A Politico tipsheet says the expected visit of a Trump administration Medicaid official in Arkansas Monday will deliver a split decision for changes Gov. Asa Hutchinson has proposed in the Medicaid expansion program financed by Obamacare and offered through private insurers under Arkansas’s hybrid plan.
Hutchinson wants to 1) institute a work requirement for recipients of Medicaid coverage and 2) provide coverage only for those making 100 percent of the federal poverty level or less, not 138 percent. The latter proposal would throw 60,000 of the roughly 300,000 people covered off their health insurance. Hutchinson says they can turn to the federally subsidized
Here’s what Politico says:
ICYMI: APPROVAL OF ARKANSAS MEDICAID WAIVER IS IMMINENT — The Trump administration is poised to green-light a Medicaid waiver for Arkansas on Monday that would make it the third state to require some enrollees to work, multiple individuals with knowledge of the plan tell POLITICO’s Rachana Pradhan.
Gov. Asa Hutchinson discussed the waiver with HHS Secretary Alex Azar and other top federal health officials in Washington over the weekend. Hutchinson, a Republican who inherited Medicaid expansion from his Democratic predecessor, has steadily sought conservative changes to a program that remains controversial in the state.

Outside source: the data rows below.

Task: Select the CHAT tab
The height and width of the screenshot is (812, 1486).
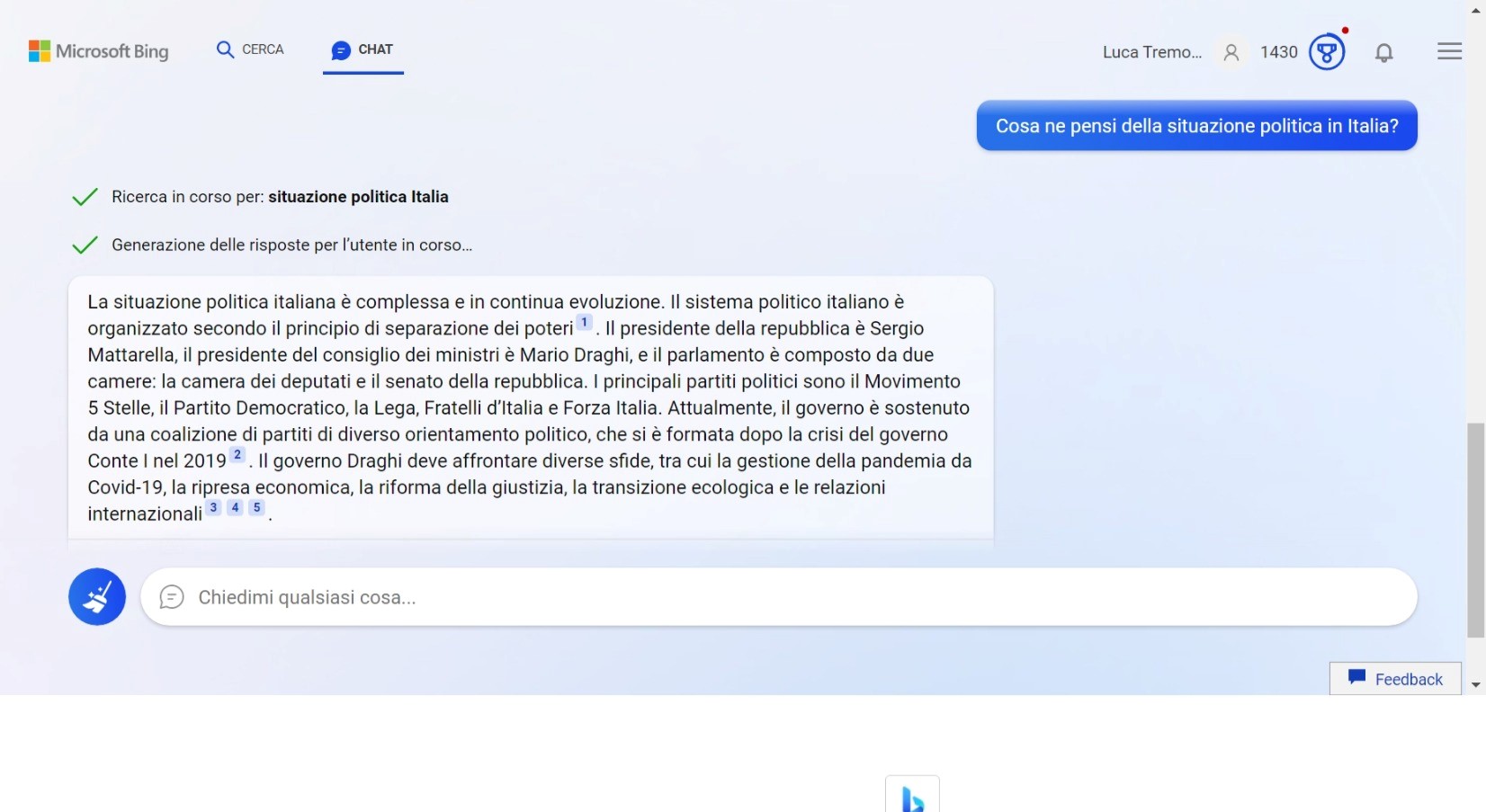Action: coord(363,49)
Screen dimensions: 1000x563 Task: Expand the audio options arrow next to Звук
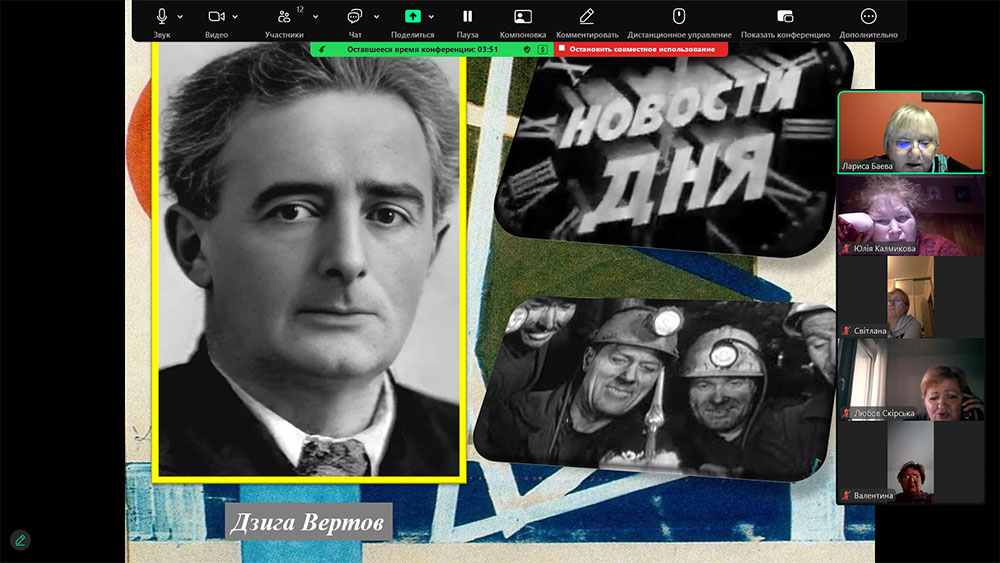point(181,17)
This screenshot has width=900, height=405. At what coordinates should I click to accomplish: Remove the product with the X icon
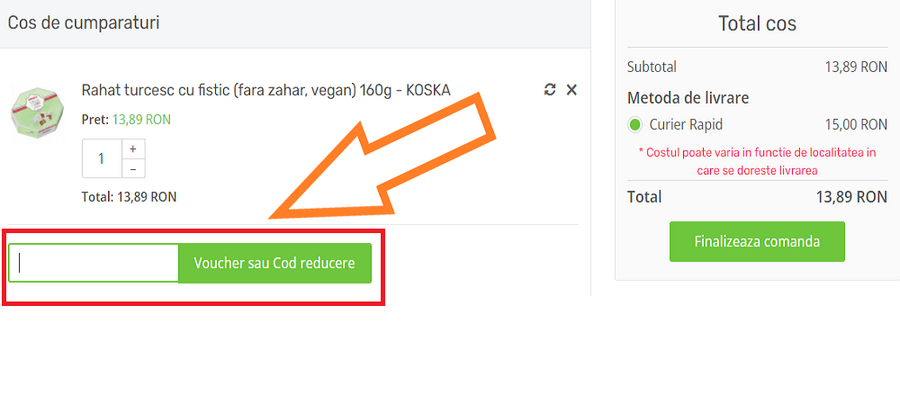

— One big question: how HHS handles so-called “partial expansions” of Medicaid. Arkansas also wants to cap eligibility for Obamacare Medicaid expansion at the federal poverty line, a precedent that would let states tap billions in federal funds to cover low-income adults without fully embracing the law. Several sources are skeptical that HHS would approve such a move.

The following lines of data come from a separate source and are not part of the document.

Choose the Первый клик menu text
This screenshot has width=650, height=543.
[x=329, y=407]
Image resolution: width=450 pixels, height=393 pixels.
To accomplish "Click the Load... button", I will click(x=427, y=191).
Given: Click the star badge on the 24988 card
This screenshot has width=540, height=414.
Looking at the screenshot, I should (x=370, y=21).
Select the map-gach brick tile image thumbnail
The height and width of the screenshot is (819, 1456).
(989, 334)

One lawsuit is already underway in Kentucky over a similar work requirement.
Why would the Trump administration want to resist an Arkansas change sure to reduce Medicaid expenses by reducing the number covered? Well, the change could be challenged in court, too. But a bigger risk for the Trump administration, trying to destroy Obamacare, is that it would encourage 20 states that have not joined the program to pitch in for fully funded federal coverage. Savings in Arkansas might encourage new costs elsewhere.
Asa can say he tried. Jan Morgan and the far right of the Republican Party will say any coverage is too much. The current budget session is still hanging on the Department of Human Services budget, with its billions in Medicaid expenses. Hutchinson needs 27 votes in a Senate that currently has only 32 filled seats, meaning six votes can stop the bill. Can a mixed announcement Monday put the bill over the top?
We don’t yet have confirmation that Seema Verma, the federal Medicaid and Medicare administrator who once worked as a private consultant in Arkansas on related issues, will be here Monday. Seeking it from the Department of Human Services.